Instructions for the task:
A word-for-word repeat of all the data is the goal.

Saved entries
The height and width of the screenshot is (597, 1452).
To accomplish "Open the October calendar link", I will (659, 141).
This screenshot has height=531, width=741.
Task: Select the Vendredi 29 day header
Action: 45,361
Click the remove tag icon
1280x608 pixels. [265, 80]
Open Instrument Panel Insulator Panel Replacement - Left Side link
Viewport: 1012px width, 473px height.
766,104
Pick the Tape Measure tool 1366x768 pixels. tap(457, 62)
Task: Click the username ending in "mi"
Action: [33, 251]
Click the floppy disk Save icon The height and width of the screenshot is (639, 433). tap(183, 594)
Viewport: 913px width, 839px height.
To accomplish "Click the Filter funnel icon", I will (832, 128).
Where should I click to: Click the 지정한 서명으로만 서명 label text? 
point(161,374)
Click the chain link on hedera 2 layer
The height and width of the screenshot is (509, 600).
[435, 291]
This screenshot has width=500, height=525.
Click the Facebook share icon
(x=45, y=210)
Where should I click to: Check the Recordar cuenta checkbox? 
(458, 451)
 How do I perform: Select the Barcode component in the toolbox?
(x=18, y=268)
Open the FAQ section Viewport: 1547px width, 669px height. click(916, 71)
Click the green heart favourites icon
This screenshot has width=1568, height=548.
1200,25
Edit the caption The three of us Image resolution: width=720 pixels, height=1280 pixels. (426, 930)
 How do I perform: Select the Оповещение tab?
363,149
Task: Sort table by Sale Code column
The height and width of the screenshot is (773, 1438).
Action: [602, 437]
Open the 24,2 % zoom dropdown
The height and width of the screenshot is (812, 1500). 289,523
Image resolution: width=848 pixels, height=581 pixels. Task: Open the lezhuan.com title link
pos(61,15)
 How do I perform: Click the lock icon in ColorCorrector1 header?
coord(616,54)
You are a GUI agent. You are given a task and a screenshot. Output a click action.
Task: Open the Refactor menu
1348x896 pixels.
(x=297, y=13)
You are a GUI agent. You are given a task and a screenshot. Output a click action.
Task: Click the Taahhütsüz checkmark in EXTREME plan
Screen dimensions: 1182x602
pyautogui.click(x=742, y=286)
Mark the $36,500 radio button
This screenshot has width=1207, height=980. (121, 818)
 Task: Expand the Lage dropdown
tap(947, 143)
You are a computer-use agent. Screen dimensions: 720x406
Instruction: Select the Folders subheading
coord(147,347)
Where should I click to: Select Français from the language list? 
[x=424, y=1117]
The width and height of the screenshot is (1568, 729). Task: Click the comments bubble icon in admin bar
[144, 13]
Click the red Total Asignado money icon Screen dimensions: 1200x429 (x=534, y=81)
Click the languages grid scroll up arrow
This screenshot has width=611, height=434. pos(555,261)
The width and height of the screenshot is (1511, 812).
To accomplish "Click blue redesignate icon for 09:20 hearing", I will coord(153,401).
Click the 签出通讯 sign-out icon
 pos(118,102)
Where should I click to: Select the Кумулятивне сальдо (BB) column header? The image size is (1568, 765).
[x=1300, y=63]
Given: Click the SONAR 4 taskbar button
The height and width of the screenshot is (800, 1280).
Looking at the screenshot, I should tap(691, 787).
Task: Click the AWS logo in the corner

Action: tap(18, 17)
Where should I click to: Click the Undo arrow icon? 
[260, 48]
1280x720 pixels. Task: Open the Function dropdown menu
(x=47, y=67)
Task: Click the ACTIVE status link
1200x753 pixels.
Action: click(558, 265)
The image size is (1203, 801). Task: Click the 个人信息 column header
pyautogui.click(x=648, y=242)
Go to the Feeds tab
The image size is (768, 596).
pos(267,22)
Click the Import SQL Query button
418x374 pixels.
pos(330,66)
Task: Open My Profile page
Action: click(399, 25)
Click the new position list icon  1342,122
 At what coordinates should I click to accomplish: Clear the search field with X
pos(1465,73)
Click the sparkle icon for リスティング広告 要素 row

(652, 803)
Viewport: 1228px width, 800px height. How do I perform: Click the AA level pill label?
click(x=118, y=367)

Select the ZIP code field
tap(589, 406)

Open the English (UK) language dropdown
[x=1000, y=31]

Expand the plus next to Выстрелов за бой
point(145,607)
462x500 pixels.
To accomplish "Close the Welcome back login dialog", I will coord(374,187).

Solution for this exercise:
The height and width of the screenshot is (597, 1452).
To accomplish "Open the October calendar link", I will (659, 141).
This screenshot has height=531, width=741.
Task: Select the Vendredi 29 day header
Action: 45,361
Click the remove tag icon
1280x608 pixels. [265, 80]
Open Instrument Panel Insulator Panel Replacement - Left Side link
Viewport: 1012px width, 473px height.
766,104
Pick the Tape Measure tool 1366x768 pixels. tap(457, 62)
Task: Click the username ending in "mi"
Action: [33, 251]
Click the floppy disk Save icon The height and width of the screenshot is (639, 433). tap(183, 594)
Viewport: 913px width, 839px height.
To accomplish "Click the Filter funnel icon", I will (832, 128).
Where should I click to: Click the 지정한 서명으로만 서명 label text? 
point(161,374)
Click the chain link on hedera 2 layer
The height and width of the screenshot is (509, 600).
[435, 291]
This screenshot has width=500, height=525.
Click the Facebook share icon
(x=45, y=210)
Where should I click to: Check the Recordar cuenta checkbox? 
(458, 451)
 How do I perform: Select the Barcode component in the toolbox?
(x=18, y=268)
Open the FAQ section Viewport: 1547px width, 669px height. click(916, 71)
Click the green heart favourites icon
This screenshot has width=1568, height=548.
1200,25
Edit the caption The three of us Image resolution: width=720 pixels, height=1280 pixels. (426, 930)
 How do I perform: Select the Оповещение tab?
363,149
Task: Sort table by Sale Code column
The height and width of the screenshot is (773, 1438).
Action: [602, 437]
Open the 24,2 % zoom dropdown
The height and width of the screenshot is (812, 1500). 289,523
Image resolution: width=848 pixels, height=581 pixels. Task: Open the lezhuan.com title link
pos(61,15)
 How do I perform: Click the lock icon in ColorCorrector1 header?
coord(616,54)
You are a GUI agent. You are given a task and a screenshot. Output a click action.
Task: Open the Refactor menu
1348x896 pixels.
(x=297, y=13)
You are a GUI agent. You are given a task and a screenshot. Output a click action.
Task: Click the Taahhütsüz checkmark in EXTREME plan
Screen dimensions: 1182x602
pyautogui.click(x=742, y=286)
Mark the $36,500 radio button
This screenshot has width=1207, height=980. (121, 818)
 Task: Expand the Lage dropdown
tap(947, 143)
You are a computer-use agent. Screen dimensions: 720x406
Instruction: Select the Folders subheading
coord(147,347)
Where should I click to: Select Français from the language list? 
[x=424, y=1117]
The width and height of the screenshot is (1568, 729). Task: Click the comments bubble icon in admin bar
[144, 13]
Click the red Total Asignado money icon Screen dimensions: 1200x429 (x=534, y=81)
Click the languages grid scroll up arrow
This screenshot has width=611, height=434. pos(555,261)
The width and height of the screenshot is (1511, 812).
To accomplish "Click blue redesignate icon for 09:20 hearing", I will coord(153,401).
Click the 签出通讯 sign-out icon
 pos(118,102)
Where should I click to: Select the Кумулятивне сальдо (BB) column header? The image size is (1568, 765).
[x=1300, y=63]
Given: Click the SONAR 4 taskbar button
The height and width of the screenshot is (800, 1280).
Looking at the screenshot, I should tap(691, 787).
Task: Click the AWS logo in the corner

Action: tap(18, 17)
Where should I click to: Click the Undo arrow icon? 
[260, 48]
1280x720 pixels. Task: Open the Function dropdown menu
(x=47, y=67)
Task: Click the ACTIVE status link
1200x753 pixels.
Action: click(558, 265)
The image size is (1203, 801). Task: Click the 个人信息 column header
pyautogui.click(x=648, y=242)
Go to the Feeds tab
The image size is (768, 596).
pos(267,22)
Click the Import SQL Query button
418x374 pixels.
pos(330,66)
Task: Open My Profile page
Action: click(399, 25)
Click the new position list icon  1342,122
 At what coordinates should I click to accomplish: Clear the search field with X
pos(1465,73)
Click the sparkle icon for リスティング広告 要素 row

(652, 803)
Viewport: 1228px width, 800px height. How do I perform: Click the AA level pill label?
click(x=118, y=367)

Select the ZIP code field
tap(589, 406)

Open the English (UK) language dropdown
[x=1000, y=31]

Expand the plus next to Выстрелов за бой
point(145,607)
462x500 pixels.
To accomplish "Close the Welcome back login dialog", I will coord(374,187).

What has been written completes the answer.